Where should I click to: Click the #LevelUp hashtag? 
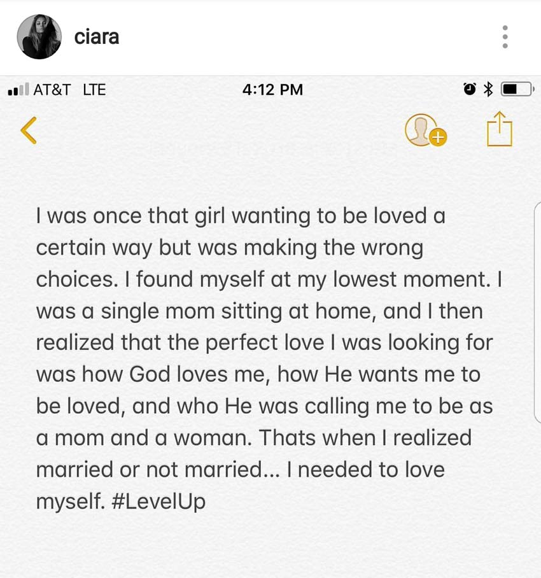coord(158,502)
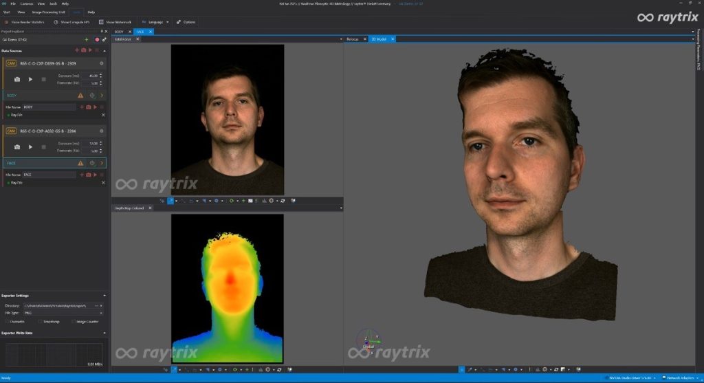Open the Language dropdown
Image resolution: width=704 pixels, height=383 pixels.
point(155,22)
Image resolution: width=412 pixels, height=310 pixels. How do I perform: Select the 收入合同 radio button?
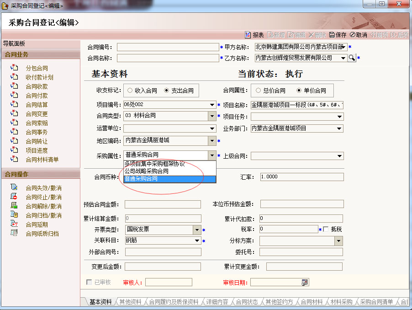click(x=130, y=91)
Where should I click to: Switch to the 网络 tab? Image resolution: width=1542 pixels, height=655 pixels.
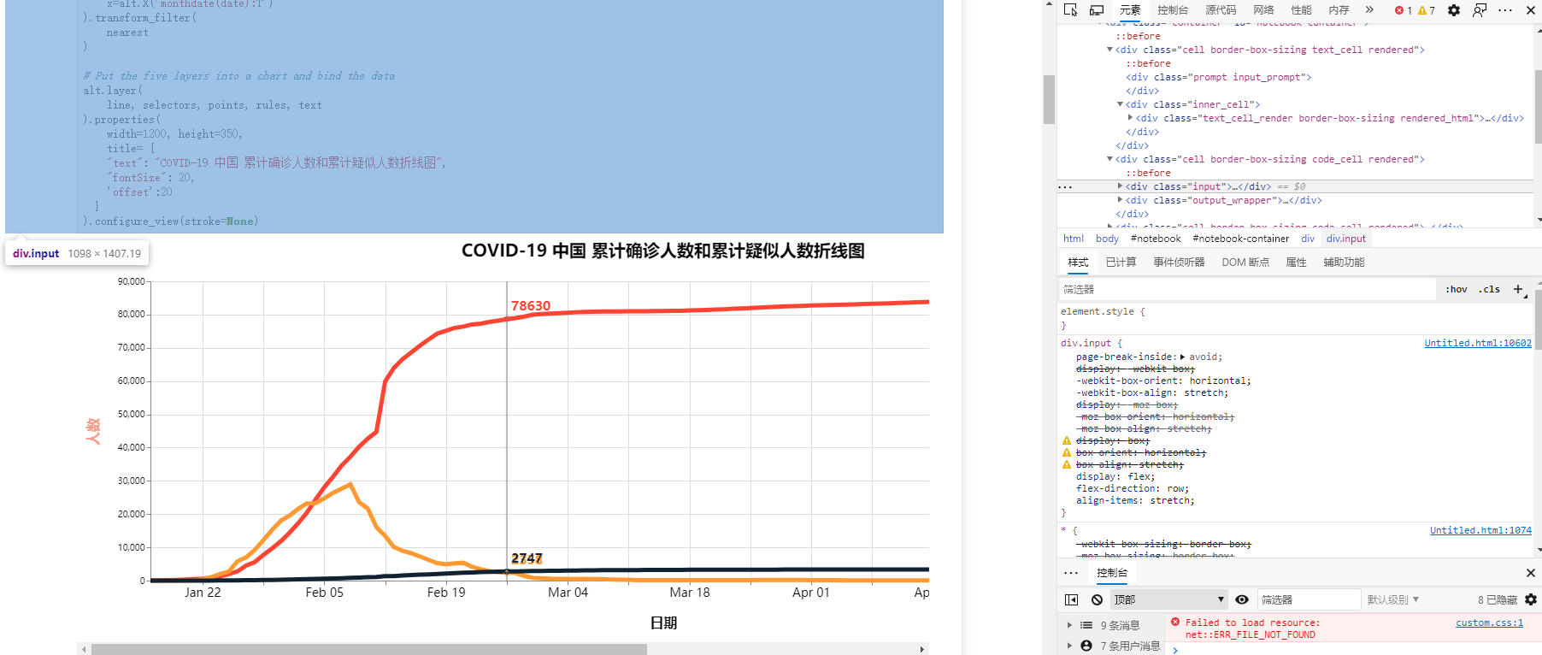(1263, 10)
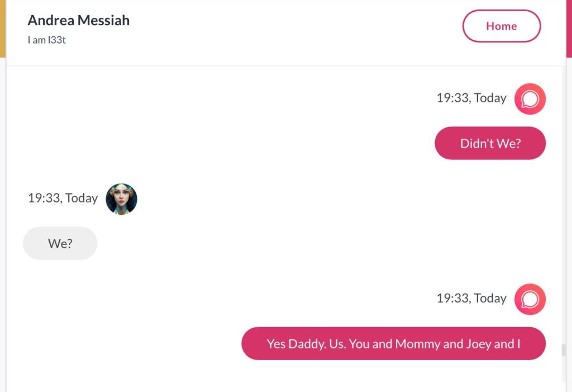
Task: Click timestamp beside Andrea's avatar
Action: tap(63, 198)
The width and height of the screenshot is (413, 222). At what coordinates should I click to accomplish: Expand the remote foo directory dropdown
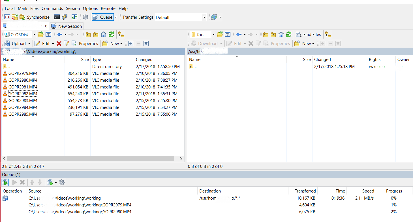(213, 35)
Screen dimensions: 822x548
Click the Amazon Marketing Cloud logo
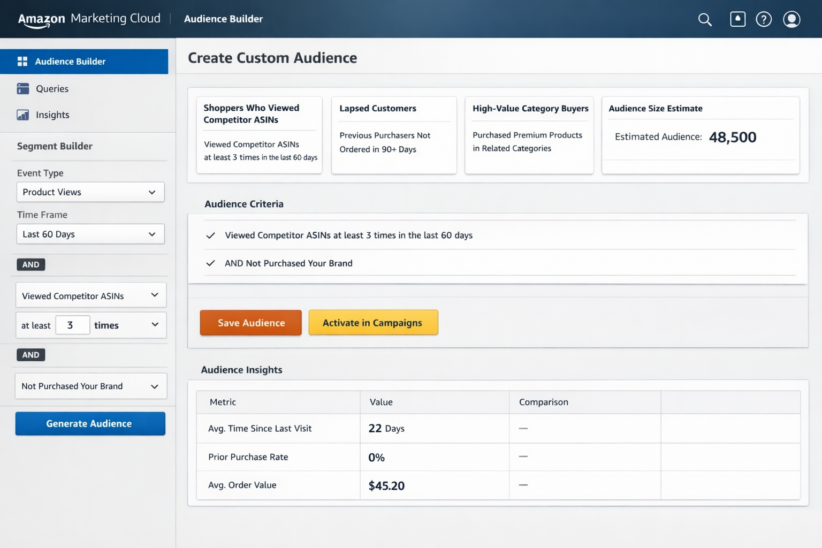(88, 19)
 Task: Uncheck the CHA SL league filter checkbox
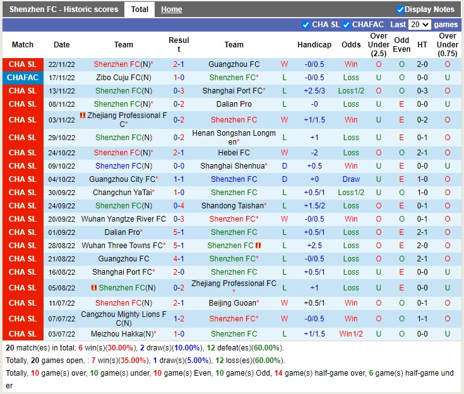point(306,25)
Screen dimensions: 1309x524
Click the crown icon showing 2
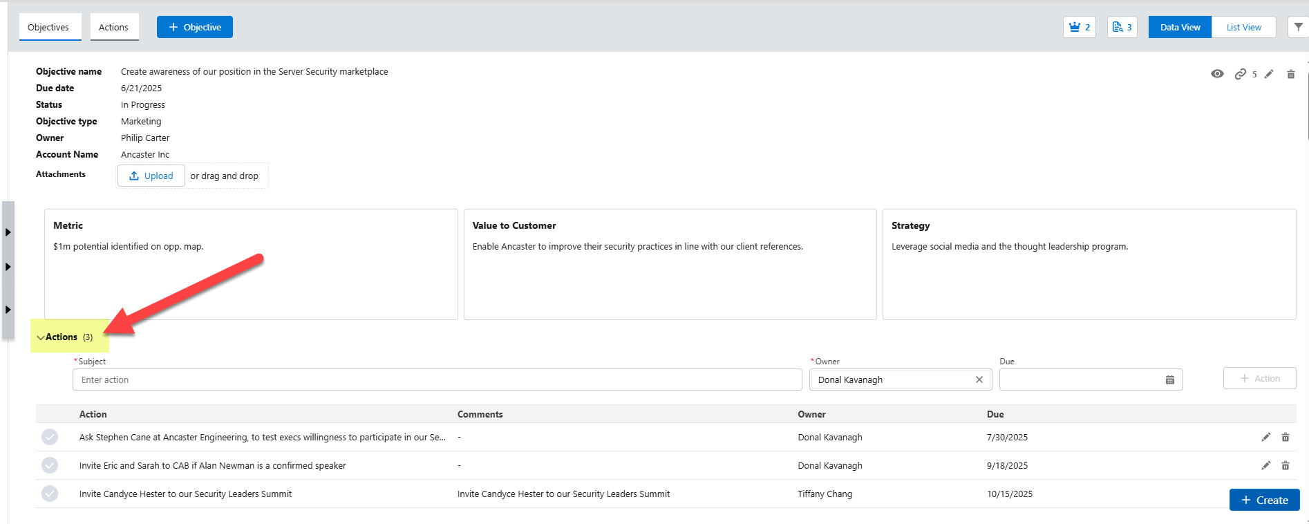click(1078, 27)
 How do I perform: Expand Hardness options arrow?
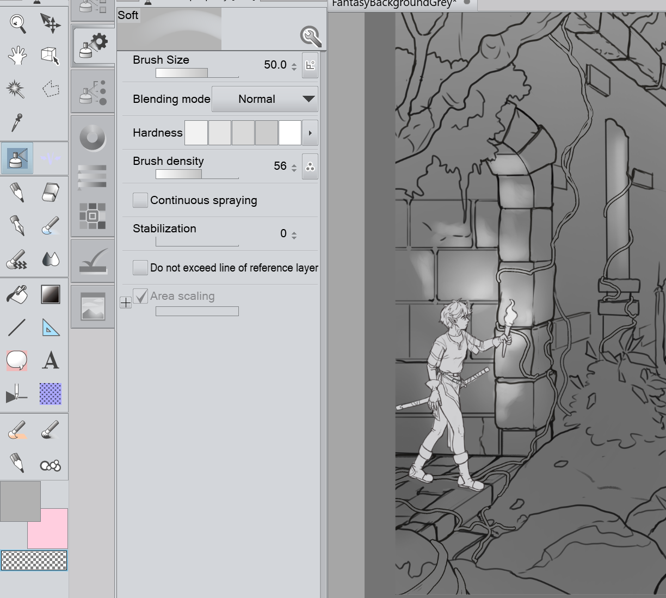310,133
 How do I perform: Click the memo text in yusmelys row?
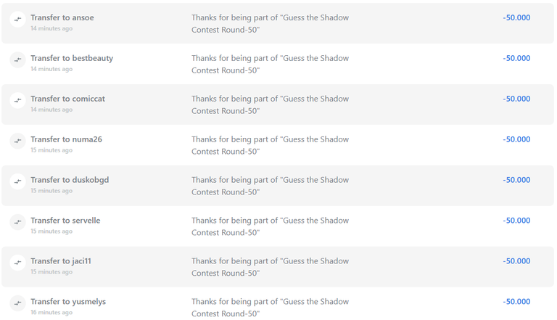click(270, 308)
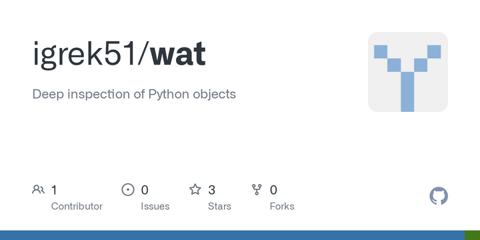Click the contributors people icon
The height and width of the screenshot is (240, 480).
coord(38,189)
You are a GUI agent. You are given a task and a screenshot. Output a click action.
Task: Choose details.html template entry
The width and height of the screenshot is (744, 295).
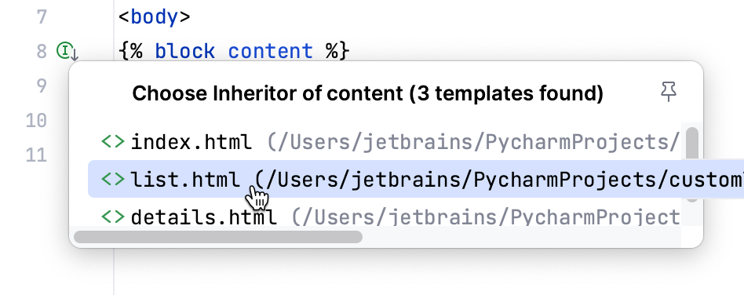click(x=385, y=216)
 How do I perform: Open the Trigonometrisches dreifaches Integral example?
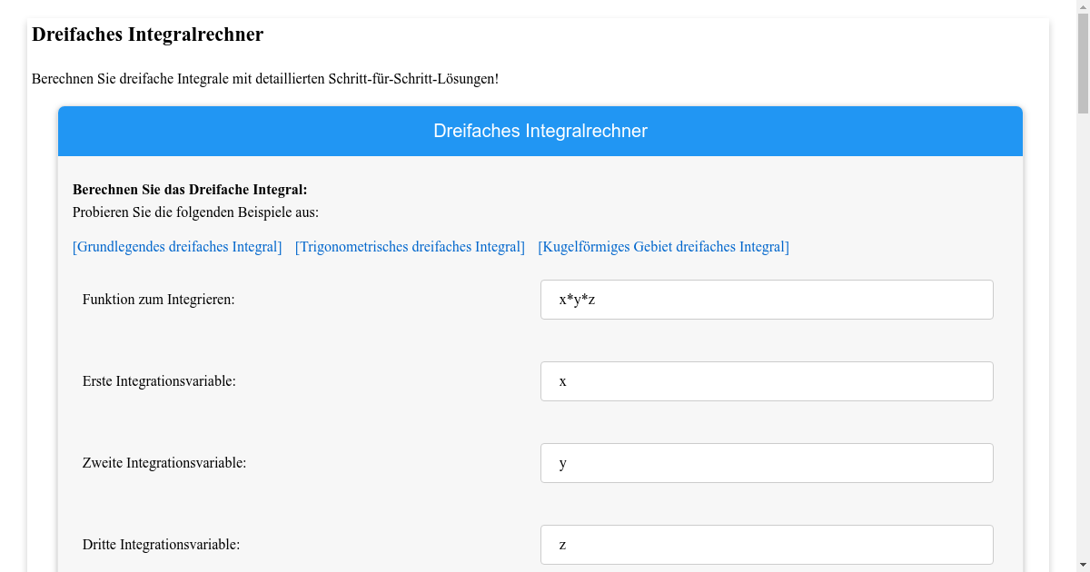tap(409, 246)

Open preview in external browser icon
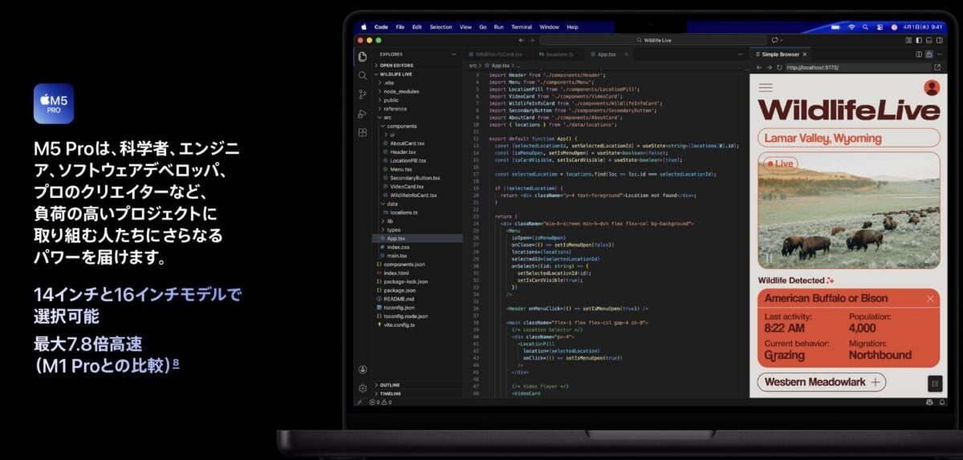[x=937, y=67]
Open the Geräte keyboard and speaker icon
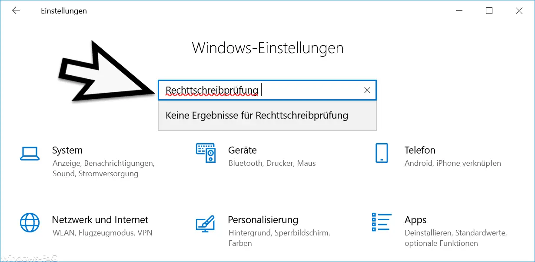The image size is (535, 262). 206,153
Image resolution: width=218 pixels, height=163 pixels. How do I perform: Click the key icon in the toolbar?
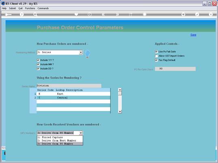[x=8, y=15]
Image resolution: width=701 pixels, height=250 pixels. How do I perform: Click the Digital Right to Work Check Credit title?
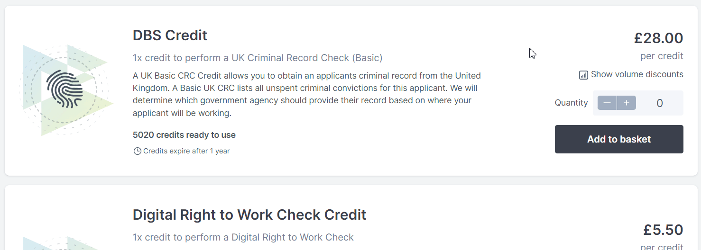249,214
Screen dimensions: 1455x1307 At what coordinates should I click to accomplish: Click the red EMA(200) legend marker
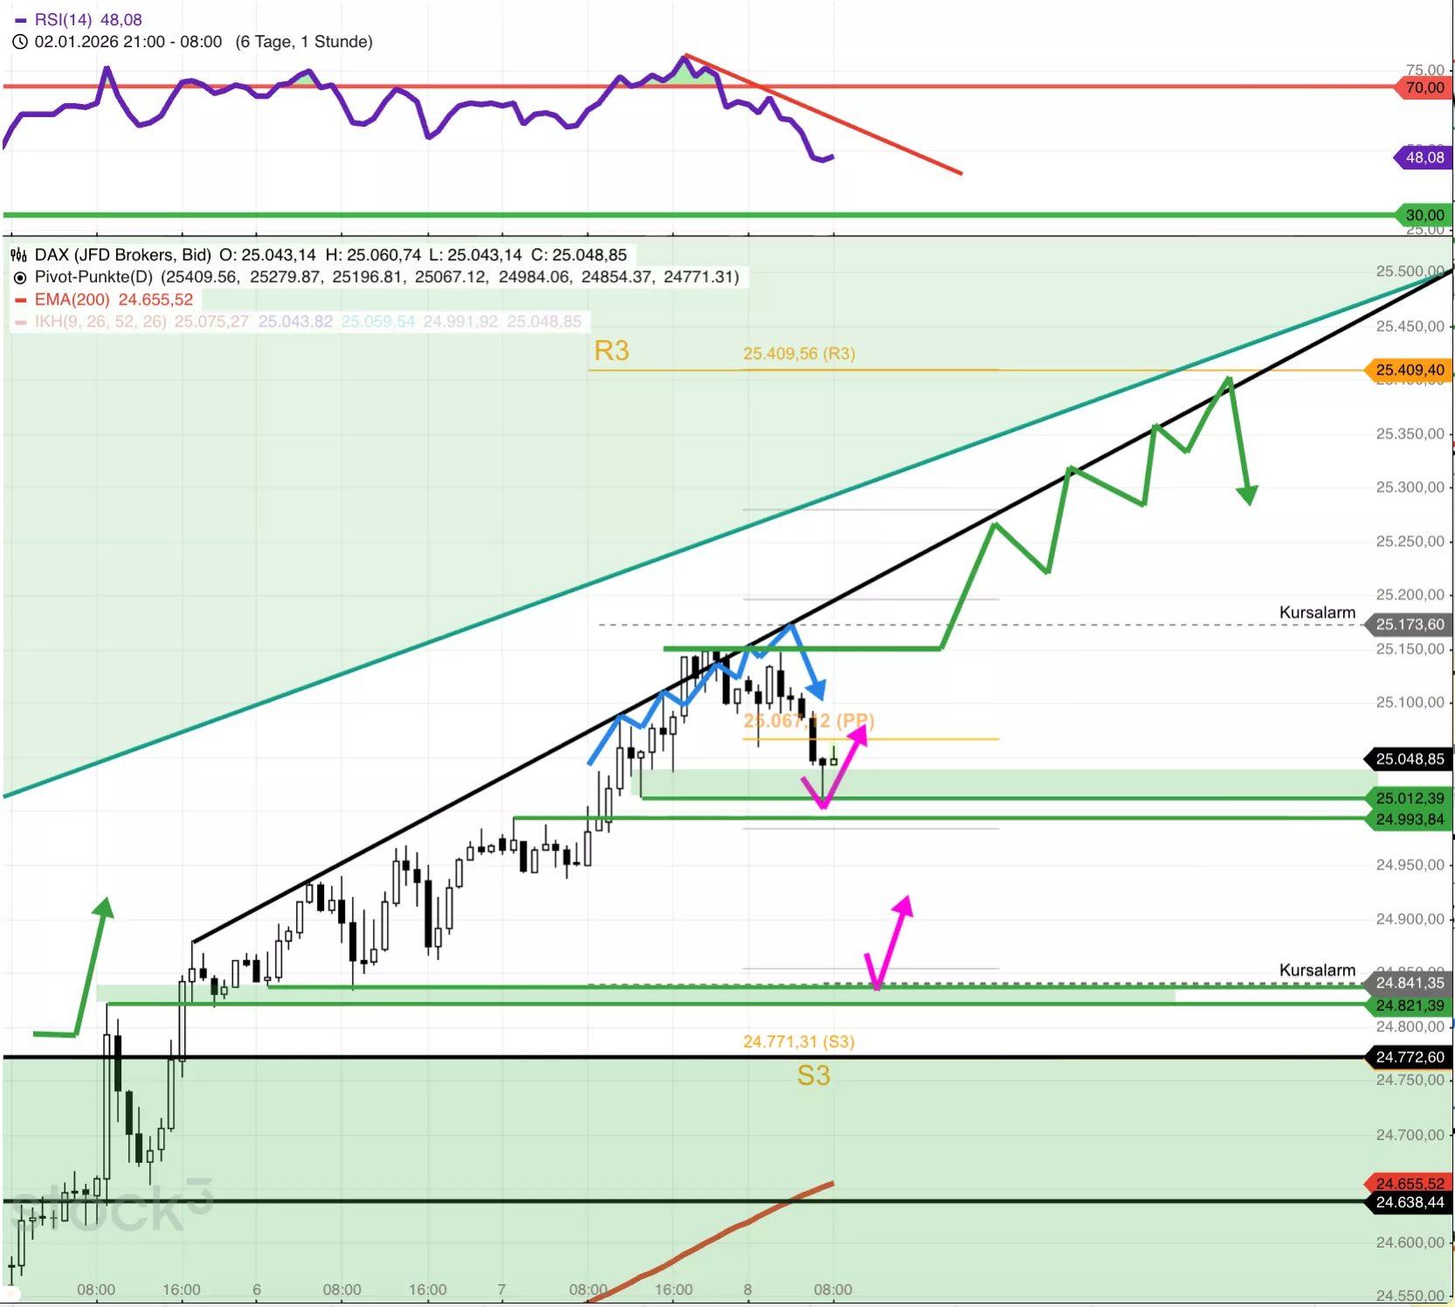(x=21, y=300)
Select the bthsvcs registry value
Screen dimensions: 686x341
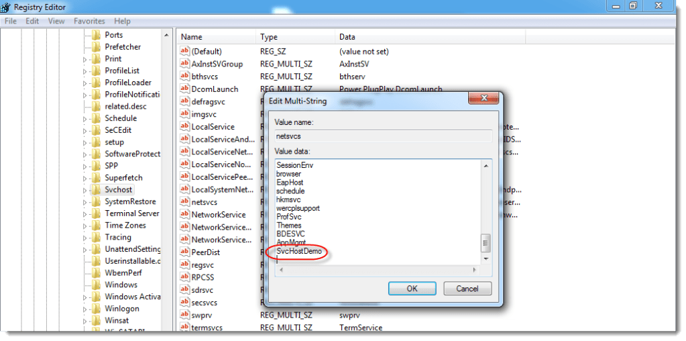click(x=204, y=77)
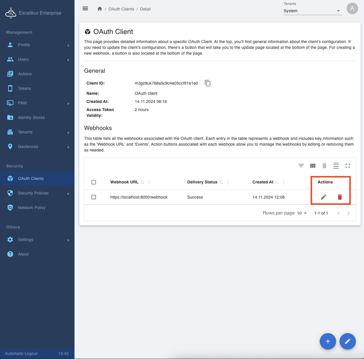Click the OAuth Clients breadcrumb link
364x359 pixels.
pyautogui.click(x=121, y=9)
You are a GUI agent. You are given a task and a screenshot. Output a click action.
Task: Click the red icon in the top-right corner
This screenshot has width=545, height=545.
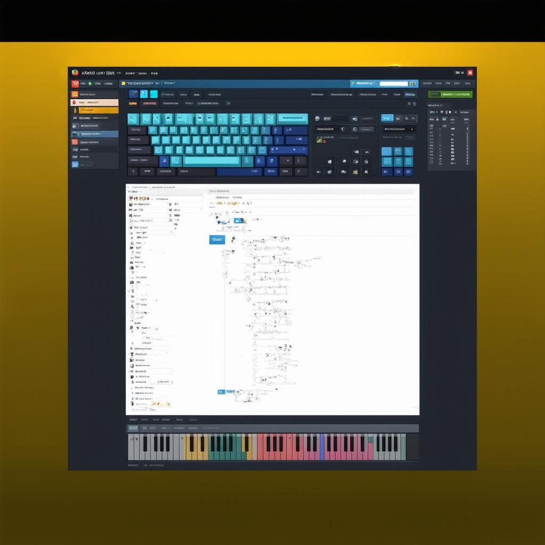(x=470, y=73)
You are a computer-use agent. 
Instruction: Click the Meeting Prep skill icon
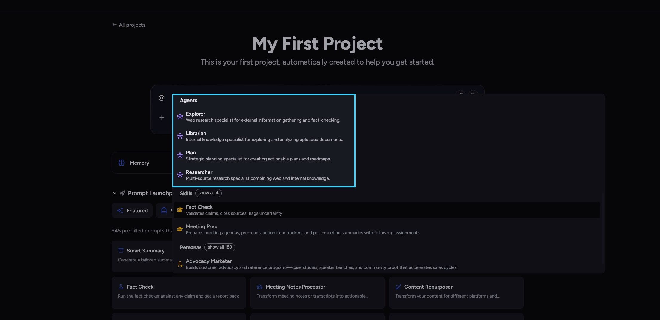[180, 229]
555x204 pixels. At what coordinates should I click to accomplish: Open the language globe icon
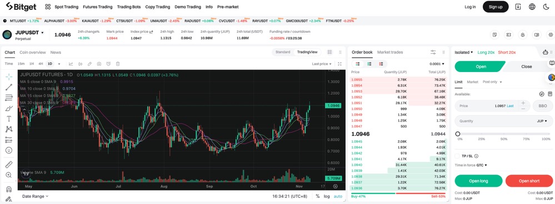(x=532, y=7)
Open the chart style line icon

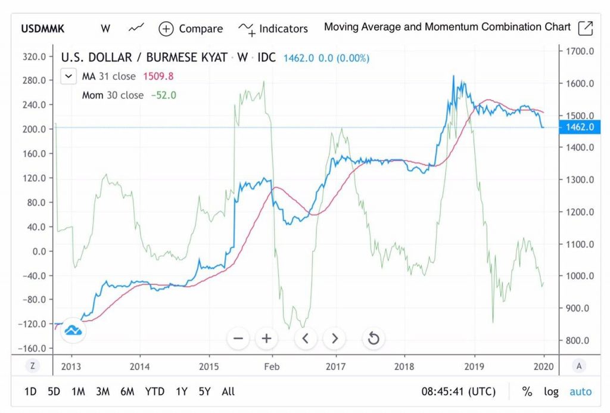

* WHAT YOU HAVE TO DO
Everything in the material must be duplicated exactly, except the pictures.

* RESPONSE TO THIS TASK
Where should I click to: Click the #LevelUp hashtag? 
coord(158,502)
Open the Language dropdown
Image resolution: width=704 pixels, height=383 pixels.
point(155,22)
Image resolution: width=412 pixels, height=310 pixels. How do I perform: Select the 收入合同 radio button?
click(x=130, y=91)
Where should I click to: Switch to the 网络 tab? Image resolution: width=1542 pixels, height=655 pixels.
(1263, 10)
Task: Click timestamp beside Andrea's avatar
Action: tap(63, 198)
The width and height of the screenshot is (413, 222). At what coordinates should I click to accomplish: Expand the remote foo directory dropdown
(213, 35)
Screen dimensions: 822x548
Click the Amazon Marketing Cloud logo
(88, 19)
 Task: Uncheck the CHA SL league filter checkbox
point(306,25)
Screen dimensions: 1309x524
Click the crown icon showing 2
click(1078, 27)
 How do I perform: Expand Hardness options arrow?
310,133
 How do I perform: Click the memo text in yusmelys row?
click(270, 308)
Click the contributors people icon
The height and width of the screenshot is (240, 480).
coord(38,189)
You are a GUI agent. You are given a task and a screenshot. Output a click action.
Task: Choose details.html template entry
The width and height of the screenshot is (744, 295).
click(x=385, y=216)
 How do I perform: Open the Trigonometrisches dreifaches Integral example?
tap(409, 246)

Open preview in external browser icon
[x=937, y=67]
Open the Geräte keyboard and speaker icon
The image size is (535, 262). 206,153
Image resolution: width=218 pixels, height=163 pixels. How do I perform: Click the key icon in the toolbar?
[x=8, y=15]
Image resolution: width=701 pixels, height=250 pixels. How do I perform: Click the Digital Right to Work Check Credit title?
249,214
Screen dimensions: 1455x1307 At what coordinates should I click to accomplish: Click the red EMA(200) legend marker
(x=21, y=300)
Select the bthsvcs registry value
Screen dimensions: 686x341
click(x=204, y=77)
Click the OAuth Clients breadcrumb link
364x359 pixels.
pyautogui.click(x=121, y=9)
You are a GUI agent. You are given a task and a screenshot. Output a click action.
Task: Click the red icon in the top-right corner
This screenshot has width=545, height=545.
(x=470, y=73)
You are a computer-use agent. 
Instruction: Click the Meeting Prep skill icon
[180, 229]
555x204 pixels. At what coordinates should I click to accomplish: Open the language globe icon
(x=532, y=7)
Open the chart style line icon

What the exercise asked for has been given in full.